Ce faisant, elle conteste les récits institutionnels, elle déboulonne les statues (symboliquement ou littéralement) elle historicise les idéologies dominantes, elle relativise nos idées, nos valeurs, nos goûts et nos pratiques et permet de penser le fonctionnement et la complexité des sociétés humaines.
Pour faire simple, l’histoire nous force à réfléchir sur nous, notre société et notre monde. Trop ardu? C’est justement là que doit intervenir la vulgarisation!
Hors des cercles académiques, on permet rarement aux historien⋅nes d’exercer ce travail.

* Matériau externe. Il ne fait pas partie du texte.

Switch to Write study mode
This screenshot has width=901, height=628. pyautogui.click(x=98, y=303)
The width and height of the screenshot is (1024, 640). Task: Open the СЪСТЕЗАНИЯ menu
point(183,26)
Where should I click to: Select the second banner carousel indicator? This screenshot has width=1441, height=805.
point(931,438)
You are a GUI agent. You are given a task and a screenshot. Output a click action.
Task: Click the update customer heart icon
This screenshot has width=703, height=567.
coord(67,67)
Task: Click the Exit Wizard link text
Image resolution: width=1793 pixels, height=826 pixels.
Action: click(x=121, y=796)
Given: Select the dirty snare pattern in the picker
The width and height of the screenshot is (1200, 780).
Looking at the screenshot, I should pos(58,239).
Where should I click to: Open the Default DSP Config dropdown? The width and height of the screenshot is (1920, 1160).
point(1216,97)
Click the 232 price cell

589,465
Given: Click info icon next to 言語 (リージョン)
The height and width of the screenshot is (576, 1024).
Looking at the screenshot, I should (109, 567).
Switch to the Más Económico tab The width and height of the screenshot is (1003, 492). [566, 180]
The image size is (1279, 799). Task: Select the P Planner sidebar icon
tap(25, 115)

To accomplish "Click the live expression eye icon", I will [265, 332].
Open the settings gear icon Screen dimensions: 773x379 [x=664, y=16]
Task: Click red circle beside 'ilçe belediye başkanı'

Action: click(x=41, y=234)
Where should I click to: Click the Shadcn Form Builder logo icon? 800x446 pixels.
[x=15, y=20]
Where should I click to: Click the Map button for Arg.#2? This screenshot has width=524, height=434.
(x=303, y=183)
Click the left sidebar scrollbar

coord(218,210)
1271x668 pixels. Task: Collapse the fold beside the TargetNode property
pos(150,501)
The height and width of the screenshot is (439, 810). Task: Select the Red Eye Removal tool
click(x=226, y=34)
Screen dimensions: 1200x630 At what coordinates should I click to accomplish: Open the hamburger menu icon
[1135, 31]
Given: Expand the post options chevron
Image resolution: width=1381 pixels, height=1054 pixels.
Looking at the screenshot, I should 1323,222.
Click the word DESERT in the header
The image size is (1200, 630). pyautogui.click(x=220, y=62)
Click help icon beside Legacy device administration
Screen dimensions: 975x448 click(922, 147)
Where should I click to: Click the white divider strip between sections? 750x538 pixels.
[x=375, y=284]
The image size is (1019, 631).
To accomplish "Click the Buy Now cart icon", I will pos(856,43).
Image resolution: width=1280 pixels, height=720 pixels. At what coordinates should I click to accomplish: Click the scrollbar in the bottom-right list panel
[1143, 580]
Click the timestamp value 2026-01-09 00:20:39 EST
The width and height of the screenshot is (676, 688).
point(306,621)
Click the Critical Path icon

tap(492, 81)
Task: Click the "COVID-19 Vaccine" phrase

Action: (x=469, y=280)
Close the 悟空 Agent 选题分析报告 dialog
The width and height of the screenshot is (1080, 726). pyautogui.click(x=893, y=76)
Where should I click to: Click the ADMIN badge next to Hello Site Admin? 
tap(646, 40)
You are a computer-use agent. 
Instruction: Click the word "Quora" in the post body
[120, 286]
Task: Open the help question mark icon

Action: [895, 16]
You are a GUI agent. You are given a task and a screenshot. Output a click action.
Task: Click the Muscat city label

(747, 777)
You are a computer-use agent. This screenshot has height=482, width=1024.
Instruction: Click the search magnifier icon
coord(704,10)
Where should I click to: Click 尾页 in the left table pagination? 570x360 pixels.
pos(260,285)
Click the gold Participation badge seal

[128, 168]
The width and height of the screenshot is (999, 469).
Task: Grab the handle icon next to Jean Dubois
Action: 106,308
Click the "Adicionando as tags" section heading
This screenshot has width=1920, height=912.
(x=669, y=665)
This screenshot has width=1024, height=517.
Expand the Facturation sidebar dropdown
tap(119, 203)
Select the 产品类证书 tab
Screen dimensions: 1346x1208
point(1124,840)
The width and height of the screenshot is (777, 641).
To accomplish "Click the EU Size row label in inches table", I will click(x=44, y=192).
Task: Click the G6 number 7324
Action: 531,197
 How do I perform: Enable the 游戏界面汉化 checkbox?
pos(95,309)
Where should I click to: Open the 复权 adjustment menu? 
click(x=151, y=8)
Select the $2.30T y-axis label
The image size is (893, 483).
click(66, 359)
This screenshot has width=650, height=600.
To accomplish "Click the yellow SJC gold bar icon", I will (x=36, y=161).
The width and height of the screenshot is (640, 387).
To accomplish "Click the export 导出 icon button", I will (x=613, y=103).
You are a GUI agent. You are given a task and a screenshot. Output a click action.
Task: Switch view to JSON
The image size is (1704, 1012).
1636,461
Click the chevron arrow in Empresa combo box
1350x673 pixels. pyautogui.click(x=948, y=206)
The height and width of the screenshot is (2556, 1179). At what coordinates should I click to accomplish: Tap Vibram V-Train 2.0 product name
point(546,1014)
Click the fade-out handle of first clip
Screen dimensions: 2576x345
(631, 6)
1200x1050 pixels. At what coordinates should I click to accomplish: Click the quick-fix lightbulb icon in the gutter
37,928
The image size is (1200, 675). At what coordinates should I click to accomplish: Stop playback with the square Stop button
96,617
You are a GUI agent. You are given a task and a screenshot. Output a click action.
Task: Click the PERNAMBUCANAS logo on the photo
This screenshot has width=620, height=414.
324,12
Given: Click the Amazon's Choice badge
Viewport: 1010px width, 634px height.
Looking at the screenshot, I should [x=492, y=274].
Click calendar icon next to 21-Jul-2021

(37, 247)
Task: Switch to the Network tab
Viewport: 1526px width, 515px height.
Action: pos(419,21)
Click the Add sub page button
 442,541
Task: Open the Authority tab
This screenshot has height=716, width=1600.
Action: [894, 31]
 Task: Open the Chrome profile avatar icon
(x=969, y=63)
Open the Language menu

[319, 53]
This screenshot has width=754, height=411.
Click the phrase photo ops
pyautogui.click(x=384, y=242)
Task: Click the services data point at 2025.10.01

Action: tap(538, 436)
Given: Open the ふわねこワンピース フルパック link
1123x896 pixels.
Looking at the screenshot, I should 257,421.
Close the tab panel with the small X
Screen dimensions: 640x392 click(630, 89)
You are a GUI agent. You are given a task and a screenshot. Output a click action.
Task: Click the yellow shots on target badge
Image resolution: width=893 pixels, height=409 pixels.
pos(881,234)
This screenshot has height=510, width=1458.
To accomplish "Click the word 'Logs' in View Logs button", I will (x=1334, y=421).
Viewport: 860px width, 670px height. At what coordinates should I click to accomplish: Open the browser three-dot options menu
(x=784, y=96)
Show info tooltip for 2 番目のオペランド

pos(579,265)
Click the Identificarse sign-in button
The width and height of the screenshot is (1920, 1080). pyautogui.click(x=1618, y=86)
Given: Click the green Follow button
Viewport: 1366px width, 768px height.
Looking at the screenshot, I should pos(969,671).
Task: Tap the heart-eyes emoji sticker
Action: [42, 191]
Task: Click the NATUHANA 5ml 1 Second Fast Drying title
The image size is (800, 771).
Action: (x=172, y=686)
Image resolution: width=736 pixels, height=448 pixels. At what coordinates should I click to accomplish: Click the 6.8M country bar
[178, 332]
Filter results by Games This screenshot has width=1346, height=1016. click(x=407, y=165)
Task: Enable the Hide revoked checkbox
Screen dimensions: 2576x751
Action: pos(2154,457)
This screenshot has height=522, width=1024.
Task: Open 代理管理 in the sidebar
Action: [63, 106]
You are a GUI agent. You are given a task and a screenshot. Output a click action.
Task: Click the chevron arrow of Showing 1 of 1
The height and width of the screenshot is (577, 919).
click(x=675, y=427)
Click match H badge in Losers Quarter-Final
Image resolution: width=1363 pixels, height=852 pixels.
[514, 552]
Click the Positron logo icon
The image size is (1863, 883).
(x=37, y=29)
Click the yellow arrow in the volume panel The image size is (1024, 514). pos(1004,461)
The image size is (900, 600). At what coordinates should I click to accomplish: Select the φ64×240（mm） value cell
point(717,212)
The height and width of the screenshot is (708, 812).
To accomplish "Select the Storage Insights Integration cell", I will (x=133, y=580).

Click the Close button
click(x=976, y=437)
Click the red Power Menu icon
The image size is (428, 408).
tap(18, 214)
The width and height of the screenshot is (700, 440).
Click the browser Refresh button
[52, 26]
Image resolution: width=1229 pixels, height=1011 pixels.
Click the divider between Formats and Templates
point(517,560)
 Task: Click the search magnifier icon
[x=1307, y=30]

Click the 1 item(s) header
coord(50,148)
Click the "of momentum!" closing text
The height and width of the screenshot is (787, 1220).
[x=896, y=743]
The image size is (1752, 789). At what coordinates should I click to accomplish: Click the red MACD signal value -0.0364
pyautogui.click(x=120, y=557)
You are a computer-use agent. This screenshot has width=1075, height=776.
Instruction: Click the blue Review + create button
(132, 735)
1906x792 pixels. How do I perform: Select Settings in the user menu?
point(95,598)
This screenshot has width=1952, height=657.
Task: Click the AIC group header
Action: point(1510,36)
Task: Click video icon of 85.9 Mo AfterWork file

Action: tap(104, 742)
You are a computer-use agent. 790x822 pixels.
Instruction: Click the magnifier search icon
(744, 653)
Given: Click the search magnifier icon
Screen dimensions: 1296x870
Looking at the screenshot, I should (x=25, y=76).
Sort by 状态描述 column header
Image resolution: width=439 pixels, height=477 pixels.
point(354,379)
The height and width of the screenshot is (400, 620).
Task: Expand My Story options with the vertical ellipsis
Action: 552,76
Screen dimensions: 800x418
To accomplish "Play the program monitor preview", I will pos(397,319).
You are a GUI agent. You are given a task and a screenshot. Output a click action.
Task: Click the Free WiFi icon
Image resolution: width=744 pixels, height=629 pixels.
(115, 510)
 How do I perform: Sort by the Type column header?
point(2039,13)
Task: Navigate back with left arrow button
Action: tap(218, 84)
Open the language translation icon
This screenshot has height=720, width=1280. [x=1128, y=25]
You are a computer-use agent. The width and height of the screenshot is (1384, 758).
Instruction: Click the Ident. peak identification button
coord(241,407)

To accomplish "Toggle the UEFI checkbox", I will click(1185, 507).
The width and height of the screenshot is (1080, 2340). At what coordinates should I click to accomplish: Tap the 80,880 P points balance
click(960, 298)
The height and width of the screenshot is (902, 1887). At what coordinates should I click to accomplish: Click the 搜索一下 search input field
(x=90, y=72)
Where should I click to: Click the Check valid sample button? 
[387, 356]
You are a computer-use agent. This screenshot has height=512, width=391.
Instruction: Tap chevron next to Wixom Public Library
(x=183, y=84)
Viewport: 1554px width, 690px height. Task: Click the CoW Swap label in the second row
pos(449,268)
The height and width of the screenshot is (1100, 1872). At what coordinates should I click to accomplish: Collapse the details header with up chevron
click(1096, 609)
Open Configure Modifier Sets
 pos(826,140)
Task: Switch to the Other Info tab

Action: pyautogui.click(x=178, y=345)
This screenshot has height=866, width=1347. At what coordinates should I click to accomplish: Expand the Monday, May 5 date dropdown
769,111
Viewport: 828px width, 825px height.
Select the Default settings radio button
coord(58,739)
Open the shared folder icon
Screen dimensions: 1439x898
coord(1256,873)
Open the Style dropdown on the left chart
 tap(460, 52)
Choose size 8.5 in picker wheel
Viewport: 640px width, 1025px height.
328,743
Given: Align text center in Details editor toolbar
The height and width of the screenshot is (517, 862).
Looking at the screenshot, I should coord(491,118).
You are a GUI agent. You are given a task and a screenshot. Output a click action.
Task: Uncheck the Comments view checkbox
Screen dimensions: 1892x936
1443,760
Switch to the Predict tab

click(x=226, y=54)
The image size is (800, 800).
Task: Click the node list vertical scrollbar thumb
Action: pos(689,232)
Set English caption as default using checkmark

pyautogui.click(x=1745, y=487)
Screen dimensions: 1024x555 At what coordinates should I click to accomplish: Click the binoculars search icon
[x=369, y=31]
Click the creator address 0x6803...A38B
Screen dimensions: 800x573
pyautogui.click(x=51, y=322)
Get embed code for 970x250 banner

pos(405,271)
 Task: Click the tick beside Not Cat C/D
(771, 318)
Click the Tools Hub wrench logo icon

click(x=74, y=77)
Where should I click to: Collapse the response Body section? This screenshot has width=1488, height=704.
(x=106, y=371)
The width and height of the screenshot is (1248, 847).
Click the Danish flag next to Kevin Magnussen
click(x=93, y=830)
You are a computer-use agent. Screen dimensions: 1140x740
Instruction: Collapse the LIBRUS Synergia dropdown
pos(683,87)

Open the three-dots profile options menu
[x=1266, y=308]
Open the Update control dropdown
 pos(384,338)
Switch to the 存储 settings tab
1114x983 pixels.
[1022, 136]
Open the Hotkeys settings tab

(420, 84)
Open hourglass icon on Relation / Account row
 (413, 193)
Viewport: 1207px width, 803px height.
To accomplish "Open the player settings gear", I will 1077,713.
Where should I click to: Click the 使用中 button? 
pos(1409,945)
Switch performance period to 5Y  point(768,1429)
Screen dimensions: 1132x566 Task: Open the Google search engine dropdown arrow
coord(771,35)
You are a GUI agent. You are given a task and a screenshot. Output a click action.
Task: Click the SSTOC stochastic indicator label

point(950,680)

Généralement, ceux et celles qu’on invite dans les médias généralistes se gardent d’ailleurs bien de donner la moindre portée analytique ou critique à leurs interventions. Prétextant la neutralité, iels proposent souvent des récits consensuels, propres et polis n’ébranlant aucune certitude et offrant au public la possibilité – pour paraphraser bien malhabilement les Vulgaires machins – de se cultiver dans la complaisance.
Une mésentente
On ne penserait pas inviter à heure de grande écoute un⋅e virologue pour nous raconter des histoires amusantes sur ses virus favoris en compagnie de l’humoriste du moment. Pourquoi s’entête-t-on alors à demander aux historien⋅nes de nous divertir?
Même de bonnes émissions qui évitent les pires outrances comme Kebek à Télé-Québec ou Aujourd’hui l’histoire à Radio-Canada en viennent régulièrement à raconter plutôt qu’à analyser, à conforter plutôt qu’à critiquer, à folkloriser plutôt qu’à déconstruire.
Prétextant la neutralité, iels proposent souvent des récits consensuels, propres et polis n’ébranlant aucune certitude.
Les diffuseurs croient-ils le public trop bête pour recevoir des informations plus complexes? D’excellentes émissions comme Moteur de recherche, Les années lumière ou Découverte à Radio-Canada révèlent qu’on peut vulgariser la science sans infantiliser l’auditoire, sans mise en narration excessive et sans vedettes.
De l’autre côté de l’Atlantique, Le cours de l’histoire ou Concordance des temps sur France culture montrent quant à elles qu’on peut faire de même pour les sciences historiques et qu’on peut même parler pendant une heure avec des expert⋅es du sujet abordé!
Les réactions du public au « Turcotgate » ne provient pas d’un manque de culture, mais d’une mésentente généralisée sur ce que font en réalité historien⋅nes. Tant les médias, la culture populaire que l’enseignement secondaire continuent à les présenter comme des espèces de pages Wikipédia ambulantes connaissant par cœur une série de dates, de noms et de statistiques.
Bien plutôt, il s’agit de chercheurs et de chercheuses dont la réelle expertise, qui se trouve de côté de l’analyse et de l’explication, mérite de servir l’intérêt public.